> **Experimente**
Com base no texto sobre O Homem Binário, explique em uma a três frases por que é preciso ler esse livro.

> **Excerto do texto**
^^^^^^^^

Seria assim possível para a ciência criar um cérebro artificial, autossuficiente e com consciência de si, com conhecimentos ilimitados e até capaz de expressão emocional. Por outras palavras, máquinas supremamente inteligentes vencerão a morte, podem curar o ser humano em qualquer doença e salvar o próprio planeta. Neste visão (exequível ou utópica?) é possível o ser humano conservar-se “vivo” para sempre, face aos avanços inimagináveis da ciência e da programação informática. Para os defensores deste sistema, era “possível traduzir o ser humano para o código binário”. Porém, não devemos ceder à tentação ingénua da paráfrase da narrativa, mas apenas desvendar os rumos da história narrada, mas tão só apontar alguns aspectos estruturantes deste universo diegético, enunciando o cerne desta criação ficcional.
A inteligência desta escrita convida o leitor a ter uma postura filosófica, formulando perguntas essenciais. Neste contexto de ruptura, entre outras magnas questões, destacavam-se algumas, absolutamente cruciais, não para todos, apenas para alguns, mais ponderados ou mais cépticos perante esta prometaica revolução: as pessoas têm mesmo de morrer? Como lidar com a migração da memória individual e os seus processos de construção e de identidade? Seria mesmo possível, através de um software, capturar o abismo volátil da memória, da consciência ou do espírito de uma pessoa, como se fosse um simples arquivo? Tudo poderia ser redutível a um algoritmo? Ao mesmo tempo, como evitar vírus e falhas de programação em todo esse processo? Poderiam fazer-se cópias iguais da mesma a “vida”? Em último caso, quem tem o poder de controlar e de desativar o sistema e o seu software?
Ao mesmo tempo, pode-se carregar para uma máquina a consciência humana, sendo essa IA capaz de distinguir entre o Bem e o Mal? Poderia essa nova “vida” ser sensível à subtileza das artes? Como seriam essas experiências autorizadas para cada ser humano? Onde se encontraria neste processo a personalidade e a própria alma humana, o “chip de Deus”, como aqui é designado? Poderia alguma vez olhar-se para esse poderosíssimo algoritmo como a chamada “partícula de Deus”? Afinal, como migrar uma pessoa para o meio virtual? Pode existir um diálogo inteligente e, mais ainda, uma relação afectiva entre um ser humano (senhora Kowalski e a jovem Madalena, respectivamente) e um “ser” totalmente online (J. Platek), através da sua holograma? Em suma, seria este o futuro da humanidade, em que a pessoa é uma mera coleção de dados, um arquivo capturável?
É justamente este o núcleo fascinante da história de O Homem Binário, sobre uma das temáticas mais complexas e actuais do nosso tempo. É preciso ler este livro para reflectir sobre a possibilidade de o ser humano poder (ou não) ser traduzível para um código binário digital. Perante a finitude da existência, sempre se manifestou o desejo humano de auto-preservação ou de aspiração a uma vida eterna. Porém, nessa senda erguem-se poderosos argumentos ético-morais: pode um software captar a essência da humanidade?
Inquestionavelmente, com todas as suas congeniais imperfeições, a humanidade não pode ser comparável à artificial perfeição utópica da mais avançada tecnologia. Por tudo o que se deixa sugerido, se aceitar o desafio, o leitor contemporâneo tem sobejas razões para ler com gosto e proveito intelectual esta bem articulada e desafiante narrativa de Eduardo Mahon.

^^^^^^^^

> **Extrato de dados**
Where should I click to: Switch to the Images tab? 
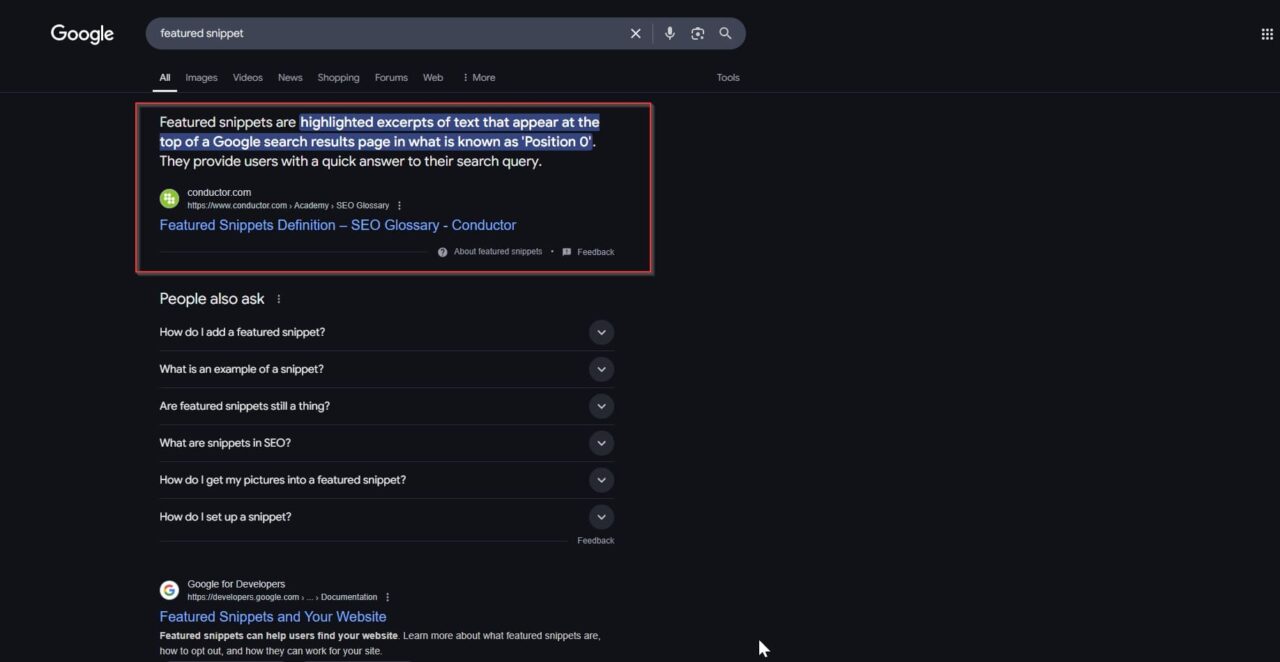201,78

^^^^^^^^

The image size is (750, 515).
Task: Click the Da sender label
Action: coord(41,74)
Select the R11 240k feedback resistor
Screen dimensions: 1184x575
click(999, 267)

^^^^^^^^

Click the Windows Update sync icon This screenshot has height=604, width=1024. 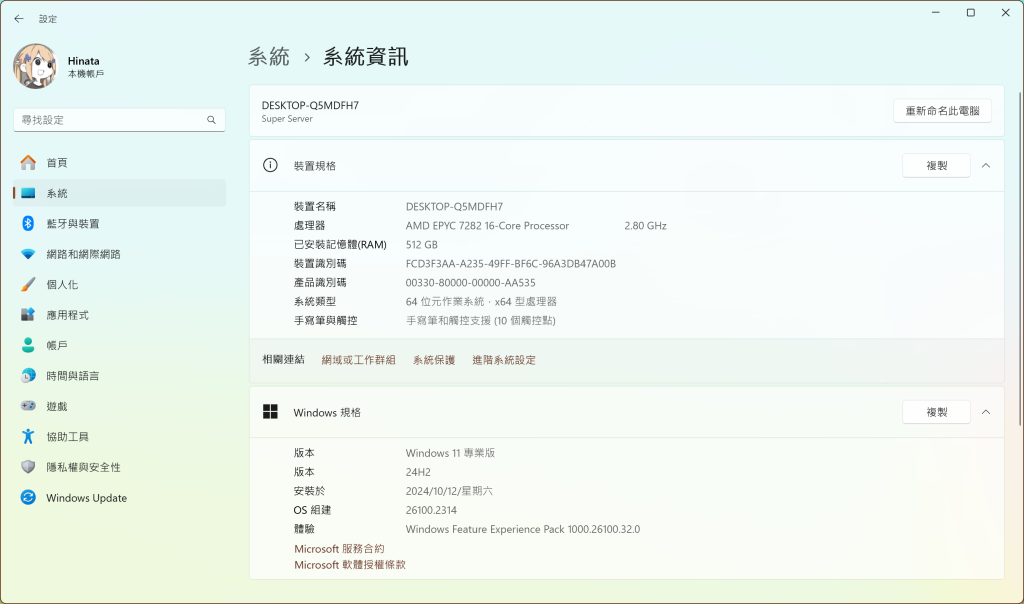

^^^^^^^^

> **Resolução**
É preciso ler o livro para refletir sobre a possibilidade de o ser humano poder, ou não, ser traduzível para um código binário digital. A história trata de uma das temáticas mais complexas e atuais do nosso tempo.